Gradient Descent and Back Propogation
What is Gradient Descent?
Each layer in the neural network computes
> output = relu(dot(W, input) + b)
The updating of W and b is the learning of the network.
Training loop
- Draw a batch of training samples x and corresponding targets y.
- Run the network on x (a step called the forward pass) to obtain predictions y_pred.
- Compute the loss of the network on the batch, a measure of the mismatch between y_pred and y.
- Update all weights of the network in a way that slightly reduces the loss on this batch (a step called the backward pass)
Training loop
> y_pred = dot(W, x)
> loss_value = loss(y_pred, y)
Define
> loss_value = f(W)
take derivatives or what is called computing the gradient.
Update in the opposite direction of the gradient.
What is Stochastic Gradient Descent (SGD)?
Training loop based on random samples.
What is Stochastic Gradient Descent (SGD)?
- Draw a batch of training samples x and corresponding targets y. (mini-batches)
- Run the network on x to obtain predictions y_pred.
- Compute the loss of the network on the batch, a measure of the mismatch between y_pred and y.

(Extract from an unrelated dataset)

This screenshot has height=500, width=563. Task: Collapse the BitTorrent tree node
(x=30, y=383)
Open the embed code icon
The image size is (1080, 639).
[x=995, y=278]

- Compute the gradient of the loss with regard to the network’s parameters (a backward pass).
- Move the parameters a little in the opposite direction from the gradient, for example, \(W = W - (step * gradient)\).

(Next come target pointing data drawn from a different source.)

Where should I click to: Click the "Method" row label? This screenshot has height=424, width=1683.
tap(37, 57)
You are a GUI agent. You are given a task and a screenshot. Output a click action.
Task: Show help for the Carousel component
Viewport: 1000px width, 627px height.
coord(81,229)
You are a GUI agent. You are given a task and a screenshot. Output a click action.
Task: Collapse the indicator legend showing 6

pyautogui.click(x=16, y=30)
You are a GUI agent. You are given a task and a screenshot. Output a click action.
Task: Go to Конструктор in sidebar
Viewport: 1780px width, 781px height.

What is Stochastic Gradient Descent (SGD)?
- Step 5: Thus reducing the loss on the batch a bit.
What is Back Propogation?
If the neural network had three layers
\[f(W1, W2, W3) = a(W1, b(W2, c(W3)))\]
then we can use the Chain Rule from Calculus to take derivatives.
Optimizer
The optimizer specifies the exact way in which the gradient of the loss will be used to update parameters.